L'articulation du désir et de la loi découle de l'absence de la Chose. De son absence et non d'abord de son interdiction : la loi du désir, qui commande de désirer du fait de l'absence de la Chose, n'est pas pour Lacan la loi de l'Oedipe, ni évidemment la pulsion de mort, qui serait plutôt la négation de tout désir. Elle ne se réduit pas non plus au mimétisme, comme le soutient René Girard, qui en reste à la version imaginaire de cette loi (incluant le désir de reconnaissance) avec ses conséquences en termes de violence cathartique et sacrificielle. L'homme brancherait son désir sur le désir de l'autre, son être et ses avoirs, faute de satisfaire pleinement ses besoins. L'agressivité ne serait qu'une conséquence de la rivalité. Girard ignore le désir primordial de la Chose (de la mère) et réduit l'Oedipe à un simple désir mimétique rapporté au modèle paternel ; il ne voit pas que c'est la pulsion de mort, et non le désir, qui est à l'oeuvre dans la violence mimétique. Pour Lacan la loi originelle n'interdit rien, elle détermine ce qu'il y a à être et en ce sens elle se confond avec le désir, sans être pour autant naturelle, car il s'agit de la loi du signifiant. Autrement dit l'objet n'est pas désirable parce qu'interdit : dans ce cas la loi ne serait que transgressive et liée à la culpabilité ; la loi du langage stipule bien plutôt que l'objet, ou plutôt la Chose, est impossible à atteindre (car le signifiant, par définition, est irréductible au réel), et positivement engage à désirer. La première version de la loi (et de l'Oedipe) correspond à la névrose, elle n'est pas ce qui est refoulé mais une loi qui refoule.
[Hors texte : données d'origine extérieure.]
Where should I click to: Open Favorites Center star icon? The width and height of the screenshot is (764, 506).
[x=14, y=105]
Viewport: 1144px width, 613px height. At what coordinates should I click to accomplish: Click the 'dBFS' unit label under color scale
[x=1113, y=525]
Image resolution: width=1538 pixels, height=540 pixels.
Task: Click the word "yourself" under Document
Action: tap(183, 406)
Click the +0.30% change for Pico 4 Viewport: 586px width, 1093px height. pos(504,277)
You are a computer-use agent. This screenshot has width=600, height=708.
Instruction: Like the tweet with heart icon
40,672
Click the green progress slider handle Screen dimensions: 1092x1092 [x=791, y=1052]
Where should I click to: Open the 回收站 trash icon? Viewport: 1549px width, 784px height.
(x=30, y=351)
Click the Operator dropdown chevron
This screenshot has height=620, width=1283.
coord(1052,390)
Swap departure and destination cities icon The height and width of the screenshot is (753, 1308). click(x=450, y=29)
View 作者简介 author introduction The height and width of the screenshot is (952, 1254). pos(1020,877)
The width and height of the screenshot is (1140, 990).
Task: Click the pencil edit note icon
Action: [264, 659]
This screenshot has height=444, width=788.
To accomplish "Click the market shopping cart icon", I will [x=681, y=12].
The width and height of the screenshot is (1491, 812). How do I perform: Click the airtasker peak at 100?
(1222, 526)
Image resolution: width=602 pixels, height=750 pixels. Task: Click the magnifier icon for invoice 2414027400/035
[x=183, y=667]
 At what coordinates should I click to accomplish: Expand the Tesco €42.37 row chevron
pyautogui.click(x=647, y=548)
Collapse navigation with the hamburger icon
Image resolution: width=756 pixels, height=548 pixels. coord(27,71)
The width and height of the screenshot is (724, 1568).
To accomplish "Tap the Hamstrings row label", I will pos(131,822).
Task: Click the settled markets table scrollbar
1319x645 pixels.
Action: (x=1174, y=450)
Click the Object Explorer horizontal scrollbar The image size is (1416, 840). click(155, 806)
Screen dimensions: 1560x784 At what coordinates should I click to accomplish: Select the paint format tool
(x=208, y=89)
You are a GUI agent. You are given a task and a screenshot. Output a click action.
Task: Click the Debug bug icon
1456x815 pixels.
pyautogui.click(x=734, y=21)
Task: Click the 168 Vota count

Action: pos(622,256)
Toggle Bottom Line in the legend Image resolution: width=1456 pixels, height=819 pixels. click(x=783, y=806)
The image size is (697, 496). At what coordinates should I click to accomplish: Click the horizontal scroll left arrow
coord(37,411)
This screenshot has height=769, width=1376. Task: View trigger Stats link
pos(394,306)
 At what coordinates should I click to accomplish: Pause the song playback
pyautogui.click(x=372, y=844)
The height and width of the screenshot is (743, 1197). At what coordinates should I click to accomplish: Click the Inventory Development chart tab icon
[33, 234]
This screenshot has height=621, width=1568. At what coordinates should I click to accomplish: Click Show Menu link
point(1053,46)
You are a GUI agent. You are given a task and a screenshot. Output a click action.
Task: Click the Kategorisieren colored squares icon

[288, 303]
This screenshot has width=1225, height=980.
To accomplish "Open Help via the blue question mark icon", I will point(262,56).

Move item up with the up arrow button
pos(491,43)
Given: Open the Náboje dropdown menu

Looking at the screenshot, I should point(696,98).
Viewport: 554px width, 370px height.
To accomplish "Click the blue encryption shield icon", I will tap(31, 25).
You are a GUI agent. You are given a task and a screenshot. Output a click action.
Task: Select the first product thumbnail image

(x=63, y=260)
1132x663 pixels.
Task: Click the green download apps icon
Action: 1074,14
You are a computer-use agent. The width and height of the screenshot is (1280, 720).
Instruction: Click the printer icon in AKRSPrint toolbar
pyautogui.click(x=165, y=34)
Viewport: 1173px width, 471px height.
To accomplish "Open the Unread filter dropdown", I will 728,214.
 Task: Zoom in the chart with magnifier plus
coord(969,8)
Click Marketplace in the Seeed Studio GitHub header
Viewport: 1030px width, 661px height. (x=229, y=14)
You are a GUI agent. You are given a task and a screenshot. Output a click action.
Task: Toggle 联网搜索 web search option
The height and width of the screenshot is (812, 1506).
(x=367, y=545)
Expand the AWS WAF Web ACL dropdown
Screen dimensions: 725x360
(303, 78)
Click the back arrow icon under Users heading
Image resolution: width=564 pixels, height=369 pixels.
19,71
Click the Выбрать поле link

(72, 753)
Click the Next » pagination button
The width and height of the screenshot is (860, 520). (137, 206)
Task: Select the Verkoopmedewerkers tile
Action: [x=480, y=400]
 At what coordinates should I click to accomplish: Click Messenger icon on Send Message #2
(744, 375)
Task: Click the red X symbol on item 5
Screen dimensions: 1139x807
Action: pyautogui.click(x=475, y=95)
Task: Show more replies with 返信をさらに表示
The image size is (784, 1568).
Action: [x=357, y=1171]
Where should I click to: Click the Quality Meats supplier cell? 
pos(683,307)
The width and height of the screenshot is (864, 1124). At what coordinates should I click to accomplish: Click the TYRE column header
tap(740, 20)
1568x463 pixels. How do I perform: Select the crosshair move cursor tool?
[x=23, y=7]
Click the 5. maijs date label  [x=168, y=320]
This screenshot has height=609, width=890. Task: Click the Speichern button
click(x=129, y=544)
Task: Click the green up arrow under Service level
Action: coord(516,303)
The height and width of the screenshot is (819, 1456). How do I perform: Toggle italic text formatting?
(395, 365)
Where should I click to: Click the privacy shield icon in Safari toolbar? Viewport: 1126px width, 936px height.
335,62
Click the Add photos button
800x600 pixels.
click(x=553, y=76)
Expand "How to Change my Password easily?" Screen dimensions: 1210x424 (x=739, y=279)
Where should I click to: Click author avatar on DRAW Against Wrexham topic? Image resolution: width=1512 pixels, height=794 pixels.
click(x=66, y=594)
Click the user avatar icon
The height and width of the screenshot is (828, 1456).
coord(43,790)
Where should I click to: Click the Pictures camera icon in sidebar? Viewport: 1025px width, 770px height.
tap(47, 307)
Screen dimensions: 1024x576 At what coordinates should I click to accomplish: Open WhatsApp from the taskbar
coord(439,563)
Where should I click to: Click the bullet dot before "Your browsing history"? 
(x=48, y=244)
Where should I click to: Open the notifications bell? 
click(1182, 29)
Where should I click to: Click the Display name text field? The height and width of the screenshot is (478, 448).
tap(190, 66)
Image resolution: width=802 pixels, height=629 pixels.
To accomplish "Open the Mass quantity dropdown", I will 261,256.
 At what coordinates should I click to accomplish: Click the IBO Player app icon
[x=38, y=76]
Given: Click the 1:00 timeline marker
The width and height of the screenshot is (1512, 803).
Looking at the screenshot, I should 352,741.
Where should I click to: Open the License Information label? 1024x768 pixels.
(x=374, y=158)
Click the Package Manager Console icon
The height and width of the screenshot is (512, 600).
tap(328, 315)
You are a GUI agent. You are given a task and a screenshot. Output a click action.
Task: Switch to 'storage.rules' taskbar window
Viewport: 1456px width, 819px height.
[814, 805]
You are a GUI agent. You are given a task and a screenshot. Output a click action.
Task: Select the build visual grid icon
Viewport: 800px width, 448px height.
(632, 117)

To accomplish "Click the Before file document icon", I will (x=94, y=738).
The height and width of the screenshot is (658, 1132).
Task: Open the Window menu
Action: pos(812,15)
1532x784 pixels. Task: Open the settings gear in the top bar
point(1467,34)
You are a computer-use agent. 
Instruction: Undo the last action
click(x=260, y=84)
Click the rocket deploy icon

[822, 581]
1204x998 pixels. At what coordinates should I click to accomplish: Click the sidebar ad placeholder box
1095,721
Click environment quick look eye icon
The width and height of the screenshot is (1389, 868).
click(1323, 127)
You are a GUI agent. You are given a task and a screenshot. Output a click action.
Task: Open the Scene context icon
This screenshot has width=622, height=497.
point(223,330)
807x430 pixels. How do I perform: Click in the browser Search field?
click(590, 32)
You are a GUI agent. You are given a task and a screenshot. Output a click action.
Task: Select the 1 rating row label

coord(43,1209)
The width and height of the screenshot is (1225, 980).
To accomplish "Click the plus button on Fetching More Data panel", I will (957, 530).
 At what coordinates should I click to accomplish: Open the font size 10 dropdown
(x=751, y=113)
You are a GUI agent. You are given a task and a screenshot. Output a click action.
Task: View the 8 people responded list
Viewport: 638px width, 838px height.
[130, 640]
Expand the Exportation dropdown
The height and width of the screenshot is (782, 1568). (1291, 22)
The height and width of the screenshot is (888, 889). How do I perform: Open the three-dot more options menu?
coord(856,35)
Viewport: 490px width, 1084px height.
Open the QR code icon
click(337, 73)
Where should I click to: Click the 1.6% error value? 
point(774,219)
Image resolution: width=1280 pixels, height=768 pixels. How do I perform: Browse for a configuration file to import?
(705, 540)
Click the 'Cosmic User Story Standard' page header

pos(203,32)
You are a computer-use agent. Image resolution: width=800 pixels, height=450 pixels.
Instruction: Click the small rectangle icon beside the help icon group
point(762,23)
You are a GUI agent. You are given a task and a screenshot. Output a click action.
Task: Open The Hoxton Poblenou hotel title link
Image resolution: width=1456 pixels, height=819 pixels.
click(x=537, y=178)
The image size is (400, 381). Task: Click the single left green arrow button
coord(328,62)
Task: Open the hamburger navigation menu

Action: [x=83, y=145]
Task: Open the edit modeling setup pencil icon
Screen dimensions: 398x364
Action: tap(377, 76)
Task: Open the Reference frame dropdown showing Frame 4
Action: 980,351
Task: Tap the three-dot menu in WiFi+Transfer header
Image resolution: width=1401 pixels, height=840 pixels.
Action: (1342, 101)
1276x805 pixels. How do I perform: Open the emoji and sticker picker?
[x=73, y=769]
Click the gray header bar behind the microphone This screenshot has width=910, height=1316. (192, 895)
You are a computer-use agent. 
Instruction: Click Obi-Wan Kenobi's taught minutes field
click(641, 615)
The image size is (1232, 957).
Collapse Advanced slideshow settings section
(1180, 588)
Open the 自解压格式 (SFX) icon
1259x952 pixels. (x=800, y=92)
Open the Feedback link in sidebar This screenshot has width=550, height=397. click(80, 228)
"Deux conceptions sont possibles. Soit on considère que la loi constitue le désir « malgré elle », parce qu’elle interdit un objet qu’elle rendrait par là même désirable. Le désir est alors essentiellement transgressif. Et inséparable du sentiment de culpabilité. Soit on soutient que la loi constitue le désir parce qu’elle commande le désir. Et en ce cas la faute ne peut plus être dans le désir même. La première conception reprend tout à fait les termes de l’Œdipe, et c’est celle que Lacan présente le plus souvent. Celle qu’on situe dans « l’Œdipe symbolique ». Mais ce n’est pas sa conception la plus profonde, ni le plus rigoureusement conforme à la théorie du signifiant. Car dans la loi de l’Œdipe, il faut distinguer deux aspects : d’une part ce qui ressortit à l’interdit, et qui est en fait tout à fait conforme à ce que dit Girard de la relation imaginaire ; d’autre part le caractère de loi, issu du langage. Mais comment voudrait-on que par la loi du langage la mère soit interdite ? Interdite, elle ne l’est que dans l’Œdipe, dans la névrose dont on verra que le mythe (et le complexe) d’Œdipe est un produit, selon Lacan même. La Mère est impossible. Telle est la castration véritable. La rivalité œdipienne dissimule cette absence de la Chose, elle est un trompe-la-mort. Un leurre disposé par les pulsions de vie pour cacher la présence de la pulsion de mort. Elle est ce qui refoule et non ce qui est refoulé."
JURANVILLE, 1984, LPH

CREATION, Raison, Autonomie, Loi

Comme vérité de l'autonomie, la création - qu'elle soit humaine ou divine - veut la loi, la loi telle qu'elle provient de l'Autre comme cause - que cet Autre soit déjà là ou à venir. Mais par ailleurs la loi demande à être justifiée par la raison, qui elle-même demande à être posée socialement dans le savoir (pour répondre à toutes les objections).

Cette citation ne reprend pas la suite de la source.